### Your objective
Could you print the data below line for line, without changing anything?

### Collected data
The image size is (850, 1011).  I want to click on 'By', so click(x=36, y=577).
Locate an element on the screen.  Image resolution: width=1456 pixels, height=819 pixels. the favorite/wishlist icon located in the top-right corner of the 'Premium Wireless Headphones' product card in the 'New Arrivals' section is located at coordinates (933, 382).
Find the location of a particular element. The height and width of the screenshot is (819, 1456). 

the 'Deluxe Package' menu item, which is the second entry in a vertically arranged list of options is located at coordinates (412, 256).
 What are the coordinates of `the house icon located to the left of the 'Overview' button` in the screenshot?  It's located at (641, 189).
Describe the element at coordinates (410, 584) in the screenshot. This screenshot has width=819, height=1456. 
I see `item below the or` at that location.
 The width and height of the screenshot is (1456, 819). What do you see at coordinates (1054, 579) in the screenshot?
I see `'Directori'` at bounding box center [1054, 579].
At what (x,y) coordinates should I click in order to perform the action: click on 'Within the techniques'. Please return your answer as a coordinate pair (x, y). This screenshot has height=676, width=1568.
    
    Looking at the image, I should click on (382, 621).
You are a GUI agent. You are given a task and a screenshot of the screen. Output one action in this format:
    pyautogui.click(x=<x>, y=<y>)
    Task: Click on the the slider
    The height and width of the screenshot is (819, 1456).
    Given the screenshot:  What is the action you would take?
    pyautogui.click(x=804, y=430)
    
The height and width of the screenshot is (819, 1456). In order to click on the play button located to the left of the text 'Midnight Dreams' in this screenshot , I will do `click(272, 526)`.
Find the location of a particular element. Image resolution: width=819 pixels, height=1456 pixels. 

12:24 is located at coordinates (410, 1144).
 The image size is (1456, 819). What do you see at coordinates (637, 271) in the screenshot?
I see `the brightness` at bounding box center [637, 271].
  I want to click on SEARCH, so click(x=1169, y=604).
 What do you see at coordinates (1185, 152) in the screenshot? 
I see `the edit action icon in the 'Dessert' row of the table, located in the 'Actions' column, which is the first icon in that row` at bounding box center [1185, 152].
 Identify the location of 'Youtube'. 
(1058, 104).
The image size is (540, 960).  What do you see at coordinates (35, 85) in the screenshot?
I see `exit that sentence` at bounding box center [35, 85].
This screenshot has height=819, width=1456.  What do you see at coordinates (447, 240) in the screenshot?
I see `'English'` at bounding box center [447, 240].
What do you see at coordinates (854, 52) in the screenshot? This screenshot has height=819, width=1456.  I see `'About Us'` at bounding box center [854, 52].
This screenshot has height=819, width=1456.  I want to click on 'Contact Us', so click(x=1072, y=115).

### Task result
The image size is (850, 1011).  I want to click on 'By', so click(x=36, y=577).
Locate an element on the screen.  Image resolution: width=1456 pixels, height=819 pixels. the favorite/wishlist icon located in the top-right corner of the 'Premium Wireless Headphones' product card in the 'New Arrivals' section is located at coordinates (933, 382).
Find the location of a particular element. The height and width of the screenshot is (819, 1456). 

the 'Deluxe Package' menu item, which is the second entry in a vertically arranged list of options is located at coordinates (412, 256).
 What are the coordinates of `the house icon located to the left of the 'Overview' button` in the screenshot?  It's located at (641, 189).
Describe the element at coordinates (410, 584) in the screenshot. This screenshot has width=819, height=1456. 
I see `item below the or` at that location.
 The width and height of the screenshot is (1456, 819). What do you see at coordinates (1054, 579) in the screenshot?
I see `'Directori'` at bounding box center [1054, 579].
At what (x,y) coordinates should I click in order to perform the action: click on 'Within the techniques'. Please return your answer as a coordinate pair (x, y). This screenshot has height=676, width=1568.
    
    Looking at the image, I should click on (382, 621).
You are a GUI agent. You are given a task and a screenshot of the screen. Output one action in this format:
    pyautogui.click(x=<x>, y=<y>)
    Task: Click on the the slider
    The height and width of the screenshot is (819, 1456).
    Given the screenshot:  What is the action you would take?
    pyautogui.click(x=804, y=430)
    
The height and width of the screenshot is (819, 1456). In order to click on the play button located to the left of the text 'Midnight Dreams' in this screenshot , I will do `click(272, 526)`.
Find the location of a particular element. Image resolution: width=819 pixels, height=1456 pixels. 

12:24 is located at coordinates (410, 1144).
 The image size is (1456, 819). What do you see at coordinates (637, 271) in the screenshot?
I see `the brightness` at bounding box center [637, 271].
  I want to click on SEARCH, so click(x=1169, y=604).
 What do you see at coordinates (1185, 152) in the screenshot? 
I see `the edit action icon in the 'Dessert' row of the table, located in the 'Actions' column, which is the first icon in that row` at bounding box center [1185, 152].
 Identify the location of 'Youtube'. 
(1058, 104).
The image size is (540, 960).  What do you see at coordinates (35, 85) in the screenshot?
I see `exit that sentence` at bounding box center [35, 85].
This screenshot has height=819, width=1456.  What do you see at coordinates (447, 240) in the screenshot?
I see `'English'` at bounding box center [447, 240].
What do you see at coordinates (854, 52) in the screenshot? This screenshot has height=819, width=1456.  I see `'About Us'` at bounding box center [854, 52].
This screenshot has height=819, width=1456.  I want to click on 'Contact Us', so click(x=1072, y=115).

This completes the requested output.